### Action item
The whole of the material needs to be repeated exactly, line for line.

──────────

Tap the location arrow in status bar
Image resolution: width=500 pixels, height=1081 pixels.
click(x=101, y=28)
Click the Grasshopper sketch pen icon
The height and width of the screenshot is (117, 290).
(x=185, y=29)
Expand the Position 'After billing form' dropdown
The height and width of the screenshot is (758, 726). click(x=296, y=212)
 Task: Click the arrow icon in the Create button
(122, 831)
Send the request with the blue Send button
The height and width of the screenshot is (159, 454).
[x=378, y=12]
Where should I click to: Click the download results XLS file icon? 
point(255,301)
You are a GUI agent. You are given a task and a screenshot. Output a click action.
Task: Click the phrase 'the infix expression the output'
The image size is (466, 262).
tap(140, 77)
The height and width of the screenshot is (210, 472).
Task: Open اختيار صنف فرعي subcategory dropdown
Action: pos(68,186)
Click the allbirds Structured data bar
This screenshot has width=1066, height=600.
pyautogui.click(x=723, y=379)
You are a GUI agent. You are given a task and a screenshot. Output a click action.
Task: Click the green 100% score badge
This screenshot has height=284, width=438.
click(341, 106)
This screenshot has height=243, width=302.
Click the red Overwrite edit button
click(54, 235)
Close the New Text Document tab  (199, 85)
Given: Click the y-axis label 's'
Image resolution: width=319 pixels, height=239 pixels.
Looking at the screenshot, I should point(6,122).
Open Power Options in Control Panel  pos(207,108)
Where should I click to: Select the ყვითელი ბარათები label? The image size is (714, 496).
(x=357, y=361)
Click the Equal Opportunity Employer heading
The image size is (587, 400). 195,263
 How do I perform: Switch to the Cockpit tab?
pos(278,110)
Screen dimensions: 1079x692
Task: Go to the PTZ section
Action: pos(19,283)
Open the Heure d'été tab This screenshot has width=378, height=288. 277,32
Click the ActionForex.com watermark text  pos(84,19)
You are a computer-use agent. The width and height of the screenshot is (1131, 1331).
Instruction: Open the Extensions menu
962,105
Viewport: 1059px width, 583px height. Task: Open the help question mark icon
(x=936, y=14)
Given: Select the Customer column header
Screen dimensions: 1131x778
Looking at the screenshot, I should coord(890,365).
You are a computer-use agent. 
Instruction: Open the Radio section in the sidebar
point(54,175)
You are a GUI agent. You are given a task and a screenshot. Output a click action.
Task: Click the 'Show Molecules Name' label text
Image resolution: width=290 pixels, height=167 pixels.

──────────

### Completed exercise
Tap the location arrow in status bar
Image resolution: width=500 pixels, height=1081 pixels.
click(x=101, y=28)
Click the Grasshopper sketch pen icon
The height and width of the screenshot is (117, 290).
(x=185, y=29)
Expand the Position 'After billing form' dropdown
The height and width of the screenshot is (758, 726). click(x=296, y=212)
 Task: Click the arrow icon in the Create button
(122, 831)
Send the request with the blue Send button
The height and width of the screenshot is (159, 454).
[x=378, y=12]
Where should I click to: Click the download results XLS file icon? 
point(255,301)
You are a GUI agent. You are given a task and a screenshot. Output a click action.
Task: Click the phrase 'the infix expression the output'
The image size is (466, 262).
tap(140, 77)
The height and width of the screenshot is (210, 472).
Task: Open اختيار صنف فرعي subcategory dropdown
Action: pos(68,186)
Click the allbirds Structured data bar
This screenshot has width=1066, height=600.
pyautogui.click(x=723, y=379)
You are a GUI agent. You are given a task and a screenshot. Output a click action.
Task: Click the green 100% score badge
This screenshot has height=284, width=438.
click(341, 106)
This screenshot has height=243, width=302.
Click the red Overwrite edit button
click(54, 235)
Close the New Text Document tab  (199, 85)
Given: Click the y-axis label 's'
Image resolution: width=319 pixels, height=239 pixels.
Looking at the screenshot, I should point(6,122).
Open Power Options in Control Panel  pos(207,108)
Where should I click to: Select the ყვითელი ბარათები label? The image size is (714, 496).
(x=357, y=361)
Click the Equal Opportunity Employer heading
The image size is (587, 400). 195,263
 How do I perform: Switch to the Cockpit tab?
pos(278,110)
Screen dimensions: 1079x692
Task: Go to the PTZ section
Action: pos(19,283)
Open the Heure d'été tab This screenshot has width=378, height=288. 277,32
Click the ActionForex.com watermark text  pos(84,19)
You are a computer-use agent. The width and height of the screenshot is (1131, 1331).
Instruction: Open the Extensions menu
962,105
Viewport: 1059px width, 583px height. Task: Open the help question mark icon
(x=936, y=14)
Given: Select the Customer column header
Screen dimensions: 1131x778
Looking at the screenshot, I should coord(890,365).
You are a computer-use agent. 
Instruction: Open the Radio section in the sidebar
point(54,175)
You are a GUI agent. You are given a task and a screenshot. Output a click action.
Task: Click the 'Show Molecules Name' label text
Image resolution: width=290 pixels, height=167 pixels.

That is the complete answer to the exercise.